BEGIN Excerpted data

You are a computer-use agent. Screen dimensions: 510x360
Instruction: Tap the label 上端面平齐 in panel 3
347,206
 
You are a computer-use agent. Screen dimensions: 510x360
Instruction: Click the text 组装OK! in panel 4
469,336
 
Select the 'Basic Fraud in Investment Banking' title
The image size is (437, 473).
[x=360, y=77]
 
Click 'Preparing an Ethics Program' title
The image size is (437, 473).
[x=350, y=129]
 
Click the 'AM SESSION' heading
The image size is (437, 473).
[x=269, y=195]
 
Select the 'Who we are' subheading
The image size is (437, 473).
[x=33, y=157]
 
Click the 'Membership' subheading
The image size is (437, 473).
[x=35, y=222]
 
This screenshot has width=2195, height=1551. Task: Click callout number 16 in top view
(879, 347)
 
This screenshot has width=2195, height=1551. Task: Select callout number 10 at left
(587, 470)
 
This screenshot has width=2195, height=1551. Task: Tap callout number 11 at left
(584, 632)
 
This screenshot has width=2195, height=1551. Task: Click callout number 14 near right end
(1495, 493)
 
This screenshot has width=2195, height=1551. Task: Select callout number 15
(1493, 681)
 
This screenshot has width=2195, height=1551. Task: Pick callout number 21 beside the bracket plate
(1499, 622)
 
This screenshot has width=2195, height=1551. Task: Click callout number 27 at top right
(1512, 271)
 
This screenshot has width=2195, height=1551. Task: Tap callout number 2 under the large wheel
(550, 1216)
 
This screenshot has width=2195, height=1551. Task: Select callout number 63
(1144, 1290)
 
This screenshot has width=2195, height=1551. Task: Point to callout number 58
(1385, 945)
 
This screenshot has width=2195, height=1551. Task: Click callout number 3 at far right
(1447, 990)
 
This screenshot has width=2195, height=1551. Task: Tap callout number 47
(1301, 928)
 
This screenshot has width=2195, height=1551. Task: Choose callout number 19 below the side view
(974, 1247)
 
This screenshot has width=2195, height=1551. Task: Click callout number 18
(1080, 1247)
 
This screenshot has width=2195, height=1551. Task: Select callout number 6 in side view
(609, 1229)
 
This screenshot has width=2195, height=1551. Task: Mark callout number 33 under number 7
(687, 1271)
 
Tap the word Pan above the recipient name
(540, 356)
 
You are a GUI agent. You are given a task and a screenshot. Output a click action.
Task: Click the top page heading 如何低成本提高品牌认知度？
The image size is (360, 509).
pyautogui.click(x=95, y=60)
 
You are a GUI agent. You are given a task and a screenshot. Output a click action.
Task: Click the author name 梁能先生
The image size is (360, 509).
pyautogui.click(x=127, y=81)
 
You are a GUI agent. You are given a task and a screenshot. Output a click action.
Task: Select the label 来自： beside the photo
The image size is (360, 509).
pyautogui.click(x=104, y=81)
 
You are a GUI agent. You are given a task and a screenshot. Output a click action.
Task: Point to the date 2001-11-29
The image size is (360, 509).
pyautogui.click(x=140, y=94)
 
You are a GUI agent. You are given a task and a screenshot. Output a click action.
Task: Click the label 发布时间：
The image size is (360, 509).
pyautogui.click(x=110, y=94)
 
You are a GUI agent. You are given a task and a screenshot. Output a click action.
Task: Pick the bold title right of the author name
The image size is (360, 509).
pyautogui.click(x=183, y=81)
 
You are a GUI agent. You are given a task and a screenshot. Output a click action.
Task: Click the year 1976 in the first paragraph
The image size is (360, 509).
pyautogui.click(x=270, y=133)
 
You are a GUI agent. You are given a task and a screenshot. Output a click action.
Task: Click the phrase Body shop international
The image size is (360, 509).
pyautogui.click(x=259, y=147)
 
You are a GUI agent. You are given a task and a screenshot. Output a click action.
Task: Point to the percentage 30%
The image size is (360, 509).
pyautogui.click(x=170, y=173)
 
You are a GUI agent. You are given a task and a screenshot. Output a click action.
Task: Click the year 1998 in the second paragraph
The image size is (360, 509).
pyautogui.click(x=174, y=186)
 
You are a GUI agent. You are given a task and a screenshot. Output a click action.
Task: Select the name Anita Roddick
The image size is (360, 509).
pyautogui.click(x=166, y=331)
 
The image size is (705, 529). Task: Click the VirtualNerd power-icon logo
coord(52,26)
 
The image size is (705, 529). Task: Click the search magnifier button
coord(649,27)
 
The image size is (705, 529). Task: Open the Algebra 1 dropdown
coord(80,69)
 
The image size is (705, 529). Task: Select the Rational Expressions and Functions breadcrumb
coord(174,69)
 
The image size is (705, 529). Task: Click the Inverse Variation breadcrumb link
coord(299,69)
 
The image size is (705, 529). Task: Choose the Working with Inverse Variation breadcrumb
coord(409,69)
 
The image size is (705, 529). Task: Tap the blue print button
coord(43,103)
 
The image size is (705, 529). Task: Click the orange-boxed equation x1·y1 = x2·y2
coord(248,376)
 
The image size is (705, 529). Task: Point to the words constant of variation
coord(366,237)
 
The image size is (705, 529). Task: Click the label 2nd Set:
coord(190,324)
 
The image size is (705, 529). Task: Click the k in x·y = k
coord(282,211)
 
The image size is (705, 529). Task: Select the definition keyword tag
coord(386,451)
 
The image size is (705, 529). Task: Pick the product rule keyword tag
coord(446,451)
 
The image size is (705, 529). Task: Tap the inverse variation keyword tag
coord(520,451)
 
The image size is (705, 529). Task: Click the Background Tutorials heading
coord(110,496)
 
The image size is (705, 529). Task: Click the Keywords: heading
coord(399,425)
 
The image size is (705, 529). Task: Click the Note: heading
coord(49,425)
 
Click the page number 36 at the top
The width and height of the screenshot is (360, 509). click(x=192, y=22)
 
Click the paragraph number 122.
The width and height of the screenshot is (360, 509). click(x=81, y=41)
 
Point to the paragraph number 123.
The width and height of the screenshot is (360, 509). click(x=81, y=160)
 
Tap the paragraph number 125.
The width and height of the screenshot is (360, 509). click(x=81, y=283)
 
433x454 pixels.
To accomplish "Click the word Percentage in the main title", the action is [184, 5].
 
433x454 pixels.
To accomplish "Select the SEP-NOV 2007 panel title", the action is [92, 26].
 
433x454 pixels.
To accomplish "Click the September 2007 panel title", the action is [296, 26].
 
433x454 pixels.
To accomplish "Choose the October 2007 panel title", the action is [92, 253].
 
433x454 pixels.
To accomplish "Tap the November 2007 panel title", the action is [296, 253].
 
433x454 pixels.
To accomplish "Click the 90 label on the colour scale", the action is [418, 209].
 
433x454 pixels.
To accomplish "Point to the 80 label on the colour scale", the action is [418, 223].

END Excerpted data

(Problem statement) Identify every line in the listing above that contains the word "under", and copy each of those lines in full.

(Expected answer)
This screenshot has width=2195, height=1551. Task: Tap callout number 2 under the large wheel
This screenshot has width=2195, height=1551. Task: Mark callout number 33 under number 7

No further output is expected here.